Organizations seeking to fix flaws faster should look to automation and related methodologies for success, says a new report.

Knowing a vulnerability's severity might not tell you anything about how quickly that vulnerability will be fixed. But knowing what kind of development model the company is using could tell you a lot. Those are some of the conclusions of a new study that looks at how many vulnerabilities appear in enterprise software and how long they hang around once they're discovered.

The ninth edition of Veracode's "State Of Software Security" report concludes that the greatest indicator of how quickly an organization will fix the vulnerabilities it finds correlates to how many times each year developers scan their code for issues. It's a marker that Chris Eng, vice president of research at Veracode, says he sees as a stand-in for the type of development discipline the company uses.

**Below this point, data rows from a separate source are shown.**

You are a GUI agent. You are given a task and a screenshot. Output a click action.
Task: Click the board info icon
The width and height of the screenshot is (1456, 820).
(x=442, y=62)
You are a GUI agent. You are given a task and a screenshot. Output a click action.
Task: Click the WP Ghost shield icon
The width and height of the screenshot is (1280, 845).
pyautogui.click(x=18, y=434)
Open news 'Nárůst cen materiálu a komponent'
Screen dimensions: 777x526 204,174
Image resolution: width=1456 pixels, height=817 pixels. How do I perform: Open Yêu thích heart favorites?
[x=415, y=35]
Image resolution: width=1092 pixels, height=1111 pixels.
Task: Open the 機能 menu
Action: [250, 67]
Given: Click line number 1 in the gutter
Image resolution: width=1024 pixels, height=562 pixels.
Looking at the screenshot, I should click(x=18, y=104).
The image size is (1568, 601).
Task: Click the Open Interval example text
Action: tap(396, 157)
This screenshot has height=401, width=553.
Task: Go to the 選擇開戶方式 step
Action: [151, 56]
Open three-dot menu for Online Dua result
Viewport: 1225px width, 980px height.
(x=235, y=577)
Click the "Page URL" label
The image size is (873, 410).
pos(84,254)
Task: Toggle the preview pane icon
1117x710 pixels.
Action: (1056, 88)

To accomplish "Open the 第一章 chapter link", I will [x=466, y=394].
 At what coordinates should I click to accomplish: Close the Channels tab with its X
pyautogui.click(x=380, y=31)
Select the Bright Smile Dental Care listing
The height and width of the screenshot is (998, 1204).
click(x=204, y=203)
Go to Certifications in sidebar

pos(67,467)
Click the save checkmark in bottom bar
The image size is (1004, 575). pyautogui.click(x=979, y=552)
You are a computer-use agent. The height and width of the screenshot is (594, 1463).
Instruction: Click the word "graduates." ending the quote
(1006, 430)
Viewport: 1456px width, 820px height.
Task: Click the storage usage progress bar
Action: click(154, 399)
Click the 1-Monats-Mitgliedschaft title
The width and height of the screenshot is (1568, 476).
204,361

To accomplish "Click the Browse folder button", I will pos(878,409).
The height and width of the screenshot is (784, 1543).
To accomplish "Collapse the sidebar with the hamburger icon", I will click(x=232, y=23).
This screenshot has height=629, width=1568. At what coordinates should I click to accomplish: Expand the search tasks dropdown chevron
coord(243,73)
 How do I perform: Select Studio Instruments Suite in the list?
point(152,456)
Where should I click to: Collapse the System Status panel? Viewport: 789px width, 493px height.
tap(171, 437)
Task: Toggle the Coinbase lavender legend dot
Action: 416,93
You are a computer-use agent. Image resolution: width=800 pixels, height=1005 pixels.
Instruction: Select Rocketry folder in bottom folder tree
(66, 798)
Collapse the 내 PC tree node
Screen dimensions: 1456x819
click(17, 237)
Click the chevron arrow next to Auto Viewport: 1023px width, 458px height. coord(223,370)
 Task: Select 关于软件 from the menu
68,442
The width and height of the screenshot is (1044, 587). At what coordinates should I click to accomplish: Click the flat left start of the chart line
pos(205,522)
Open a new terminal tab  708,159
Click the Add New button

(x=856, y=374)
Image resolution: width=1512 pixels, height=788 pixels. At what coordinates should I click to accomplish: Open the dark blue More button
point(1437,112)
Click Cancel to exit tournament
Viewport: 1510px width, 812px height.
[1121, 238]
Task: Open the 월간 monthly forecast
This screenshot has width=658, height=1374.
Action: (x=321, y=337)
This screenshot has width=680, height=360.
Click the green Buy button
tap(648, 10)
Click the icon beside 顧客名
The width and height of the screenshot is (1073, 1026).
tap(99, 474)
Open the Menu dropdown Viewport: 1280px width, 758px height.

"We used scan frequency as kind of a proxy for DevOps because if you're scanning really often — daily or or more often — it indicates that you're doing a lot with automation," Eng says. "We can surmise from that that you're probably a DevOps shop." He contrasts organizations that scan their code hundreds of times a year with those that run one or two scans a year, and says the differences are borne out in what Veracode sees in code defects and remediation.

Veracode judges the duration of a flaw based on how many times the same issue shows up in a scan after its initial discovery, Eng says. "If the flaw shows up three, four, five times, we can see that this was discovered in January, and you scanned it every month, and it's still there in May—then in June it goes away. So you assume that to mean that they closed it after four months," he explains.

Eng's use of "months" as the time scale for remediation is not arbitrary. According to the Veracode research, more than 70% of all flaws were still present a month after initial discovery, and nearly 55% had not been remediated after three months. In fact, while roughly a quarter of all code flaws were dealt with inside 21 days, another quarter were still open issues after a year.

The length of time from discovery to fix varied according to the flaw's severity — but not very much, Eng says. Based on a scale that rates the most severe issues a 5 and the least severe a 1, he explains, "We expected the fives to be fixed the fastest and then the fours, threes, twos, but it wasn't like that." While the flaws rated 5 were repaired fastest, 3s were fixed faster than 4s — and 5s weren't fixed all that quickly, either.

It takes 14 days to get 25% of the 5s fixed, 64 days to get to the 50% mark on repairs, and 206 days before 75% have been corrected, Eng says. The great variation in time to repair is how often the code is scanned for flaws, he says.

In the population that scans their code 300 times a year or more, Eng says, "They're fixing a quarter of the flaws that we detect within three days, half within five days, and 75% within seven days." Just as important, Eng says, those high-frequency companies eventually remediate 100% of the flaws found.

"Compare that to the ones that are scanning one to three times a year," he says. "Even to get to the 50% mark it's almost a year, and to get to the 75% mark it's almost four years."

This report surprised Eng in several ways, but ultimately, he says, "We feel like we have good evidence that the DevSecOps thing actually does work. We see that in the 'fix velocity' chart, and that was that was a huge, huge takeaway for us."